** EXTRACTED DATA **
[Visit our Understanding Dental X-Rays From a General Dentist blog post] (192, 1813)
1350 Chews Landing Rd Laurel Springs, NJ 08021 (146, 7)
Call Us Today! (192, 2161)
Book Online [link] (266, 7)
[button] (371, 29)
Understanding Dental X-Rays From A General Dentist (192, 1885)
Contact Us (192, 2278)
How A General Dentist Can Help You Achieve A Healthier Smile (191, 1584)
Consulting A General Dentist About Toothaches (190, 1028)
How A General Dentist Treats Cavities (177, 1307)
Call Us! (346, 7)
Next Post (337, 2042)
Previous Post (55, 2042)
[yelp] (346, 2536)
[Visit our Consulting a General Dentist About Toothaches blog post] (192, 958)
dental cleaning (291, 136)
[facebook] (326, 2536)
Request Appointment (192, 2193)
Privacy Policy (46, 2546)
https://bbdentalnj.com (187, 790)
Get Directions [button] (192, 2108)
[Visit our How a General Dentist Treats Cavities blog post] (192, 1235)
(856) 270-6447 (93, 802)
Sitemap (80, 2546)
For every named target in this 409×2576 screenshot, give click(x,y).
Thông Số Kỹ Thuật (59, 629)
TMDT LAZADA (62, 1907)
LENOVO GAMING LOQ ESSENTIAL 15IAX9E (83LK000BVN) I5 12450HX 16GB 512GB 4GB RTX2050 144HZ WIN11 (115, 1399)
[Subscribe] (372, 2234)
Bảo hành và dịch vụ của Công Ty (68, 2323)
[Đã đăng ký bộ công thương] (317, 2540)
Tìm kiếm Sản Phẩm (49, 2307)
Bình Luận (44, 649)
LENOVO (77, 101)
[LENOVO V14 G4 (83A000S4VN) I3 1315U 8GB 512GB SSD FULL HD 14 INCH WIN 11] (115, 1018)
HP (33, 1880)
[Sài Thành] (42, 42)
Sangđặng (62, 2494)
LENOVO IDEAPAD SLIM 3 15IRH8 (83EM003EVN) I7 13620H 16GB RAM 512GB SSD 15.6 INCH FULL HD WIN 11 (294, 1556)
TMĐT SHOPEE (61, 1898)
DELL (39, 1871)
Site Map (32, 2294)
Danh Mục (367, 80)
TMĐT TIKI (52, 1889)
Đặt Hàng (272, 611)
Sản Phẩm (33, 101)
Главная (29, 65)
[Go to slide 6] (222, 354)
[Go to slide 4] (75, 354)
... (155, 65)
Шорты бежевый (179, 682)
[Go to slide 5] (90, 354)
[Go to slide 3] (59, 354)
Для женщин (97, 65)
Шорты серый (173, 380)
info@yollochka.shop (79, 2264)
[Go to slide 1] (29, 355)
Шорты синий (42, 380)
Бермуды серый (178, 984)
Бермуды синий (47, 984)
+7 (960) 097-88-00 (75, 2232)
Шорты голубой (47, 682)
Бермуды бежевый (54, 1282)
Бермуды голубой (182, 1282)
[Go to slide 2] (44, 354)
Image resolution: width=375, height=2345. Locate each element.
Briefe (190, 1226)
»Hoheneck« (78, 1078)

--

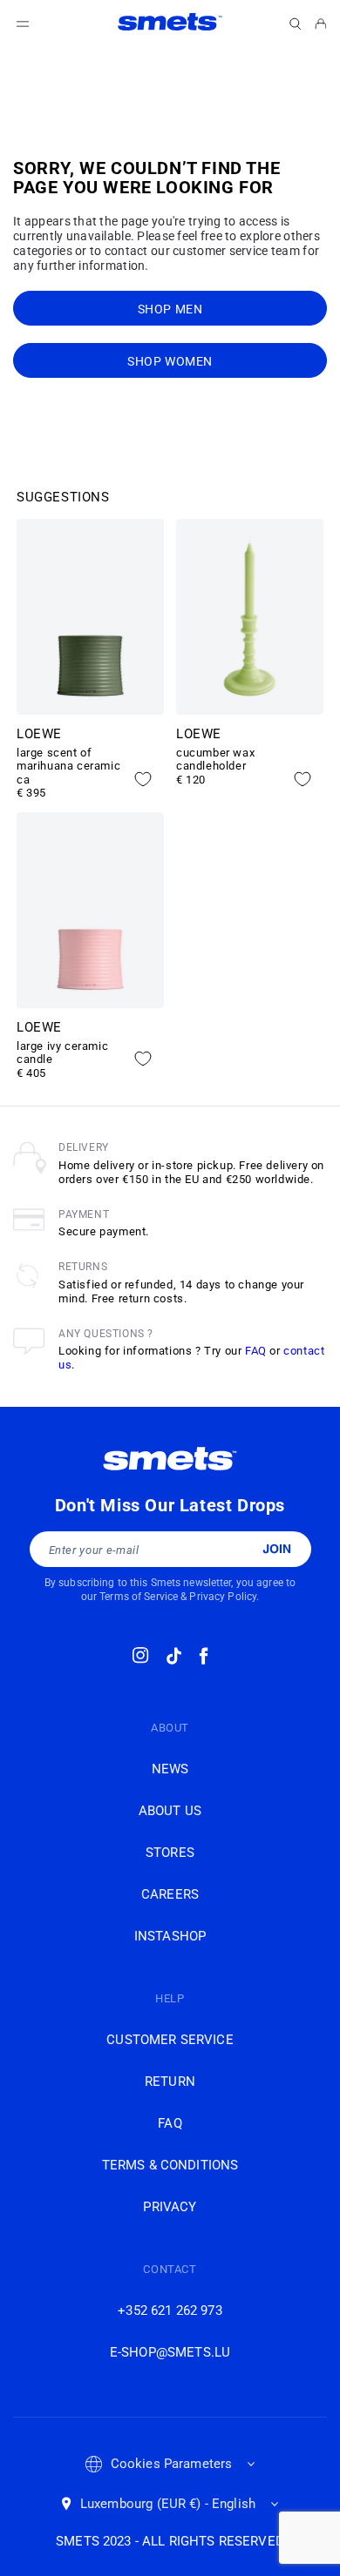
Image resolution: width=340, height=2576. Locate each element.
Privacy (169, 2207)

** EXERCISE REQUIREMENTS **
Every line above that holds the word "element" should be copied out.

** TASK OUTPUT **
Image resolution: width=375, height=2345. Locate each element.
Image resolution: width=340, height=2576. Locate each element.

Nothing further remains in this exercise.